Budget Deal Promises More Red Ink and a Surge in the Trade Deficit

Congress’s fiscal folly will explode the trade deficit–precisely the opposite of what the President has promised.
February 9, 2018 • Commentary
This article appeared on Forbes​.com on February 9, 2018.

The U.S. trade deficit for 2017 ballooned to $566 billion, the largest since 2008. This, no doubt, gave President Trump a headache. After all, one of his ill‐​advised campaign promises was to rebalance the U.S. trade account with the rest of the world. The President, like many businessmen, understands little of international economics. Indeed, they usually wrap their heads around what economists term “closed economies,” rather than “open economies.” In consequence, they get virtually everything about economics wrong, because economies are “open,” not “closed.”

In the case of President Trump and his lieutenants, their obsession with the U.S. trade deficit is unfortunate. It will result in no end of foolish and costly (read: wrong) policies. If that isn’t bad enough these policies will fail to deliver what the President claims is important: the closing of the U.S. trade deficit.

Contrary to the claims of Wilbur Ross, the U.S. Secretary of Commerce, our deficit will not be reduced by enforcing trade rules, renegotiating existing trade pacts, or forming new ones. While these policies might shuffle the deck and alter the bilateral trade balances the U.S. has with other countries, they will not alter the overall U.S. trade balance. Indeed, policies aimed at eliminating so-called “unfair trade practices”—while attractive to many businessmen, trade unionists, most progressive activists, and all who harbor mercantilist sentiments—are wrongheaded and futile.

Why? The simple analytics of the trade deficit can be used to prove the utter futility of the Trump administration’s trade policies. Their policies will not affect America’s aggregate trade deficit.

In economics, identities play an important role. These identities are obtained by equating two different breakdowns of a single aggregate. Identities are interesting, and usually important, by definition. In national income accounting, the following identity can be derived. It is the key to understanding the trade deficit:

(Imports - Exports) ≡ (Investment-Savings)+(Government Spending-Taxes)

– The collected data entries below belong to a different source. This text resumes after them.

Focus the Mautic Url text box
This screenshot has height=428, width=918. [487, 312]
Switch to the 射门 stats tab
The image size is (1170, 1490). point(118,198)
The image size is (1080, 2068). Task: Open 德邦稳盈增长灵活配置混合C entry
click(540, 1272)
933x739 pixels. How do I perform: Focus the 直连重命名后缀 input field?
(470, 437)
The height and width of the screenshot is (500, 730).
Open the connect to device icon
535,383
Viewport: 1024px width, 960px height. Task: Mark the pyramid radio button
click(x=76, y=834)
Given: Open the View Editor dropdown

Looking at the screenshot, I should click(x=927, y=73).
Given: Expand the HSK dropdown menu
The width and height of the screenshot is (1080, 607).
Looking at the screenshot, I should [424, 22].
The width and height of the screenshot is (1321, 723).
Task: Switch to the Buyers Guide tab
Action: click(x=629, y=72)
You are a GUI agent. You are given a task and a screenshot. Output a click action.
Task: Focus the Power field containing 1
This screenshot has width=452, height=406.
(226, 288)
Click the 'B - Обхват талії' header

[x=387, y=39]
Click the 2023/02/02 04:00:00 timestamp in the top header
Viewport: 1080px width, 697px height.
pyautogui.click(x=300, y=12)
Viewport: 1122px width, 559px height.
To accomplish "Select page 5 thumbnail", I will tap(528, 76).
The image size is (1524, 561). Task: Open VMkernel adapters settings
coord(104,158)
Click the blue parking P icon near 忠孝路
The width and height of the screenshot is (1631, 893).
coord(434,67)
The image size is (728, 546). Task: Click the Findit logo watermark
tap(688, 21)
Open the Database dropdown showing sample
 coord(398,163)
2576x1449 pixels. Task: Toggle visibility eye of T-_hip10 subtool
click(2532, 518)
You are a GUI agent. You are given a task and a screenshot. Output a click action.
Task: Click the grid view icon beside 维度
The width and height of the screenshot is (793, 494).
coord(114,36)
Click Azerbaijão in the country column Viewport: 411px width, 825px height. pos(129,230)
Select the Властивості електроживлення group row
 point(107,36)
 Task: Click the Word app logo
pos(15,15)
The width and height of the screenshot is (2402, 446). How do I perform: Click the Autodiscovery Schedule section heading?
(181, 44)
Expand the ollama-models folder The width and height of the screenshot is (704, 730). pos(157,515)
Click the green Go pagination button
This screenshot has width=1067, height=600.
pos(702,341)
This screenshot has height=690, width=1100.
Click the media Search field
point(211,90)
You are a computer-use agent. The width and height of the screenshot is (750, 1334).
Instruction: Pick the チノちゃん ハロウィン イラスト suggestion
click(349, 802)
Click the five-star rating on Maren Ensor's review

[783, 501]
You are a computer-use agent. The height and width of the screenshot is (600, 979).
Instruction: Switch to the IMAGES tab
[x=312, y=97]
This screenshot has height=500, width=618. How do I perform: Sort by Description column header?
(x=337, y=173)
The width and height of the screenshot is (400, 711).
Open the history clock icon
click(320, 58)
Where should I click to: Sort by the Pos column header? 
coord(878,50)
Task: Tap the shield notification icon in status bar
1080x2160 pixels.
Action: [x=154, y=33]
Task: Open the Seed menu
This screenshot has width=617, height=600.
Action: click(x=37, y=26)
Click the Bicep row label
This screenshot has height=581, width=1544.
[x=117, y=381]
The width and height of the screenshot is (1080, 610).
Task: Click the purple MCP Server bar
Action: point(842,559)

Given this identity, which must hold, the trade deficit is equal to the excess of private sector investment over savings, plus the excess of government spending over tax revenue. So, the counterpart of the trade deficit is the sum of the private sector deficit and the government deficit (federal + state and local). Therefore, The U.S. trade deficit is just the mirror image of what is happening in the U.S. domestic economy. If expenditures in the U.S. exceed the incomes produced in the U.S., which they do, the excess expenditures will be met by an excess of imports over exports (read: a trade deficit).

The table below shows that the data support the important trade identity. This table is unique because the state and local governments’ fiscal balances have been included in the “government saving minus investment” column. The cumulative trade deficit the U.S. has racked up since 1975 is about $11.154 trillion, and the total investment minus savings deficit is about $10.435 trillion, confirming the power of the identity.

U.S. trade deficits are not caused by so-called unfair trade practices. They are made in the good old U.S.A. It’s the government budget deficits that call the tune for the trade deficits. So, if President Trump is worried about the trade deficit and wishes to shrink it, he should be panicked by Congress's “deficit-busting,” bipartisan budget deal. It will explode the federal deficit. Indeed, Goldman Sachs projects that the federal fiscal deficit would increase from $750 billion in fiscal year 2018 to $1,050 billion in fiscal year 2019. By definition, this deal would explode the trade deficit, too.

President Trump has a little problem, one generated by his administration’s wrongheaded view on international economics. The President has stated that he will sign Congress's budget bill. But, little does he know, Congress's fiscal folly will explode the trade deficit—precisely the opposite of what the President has promised.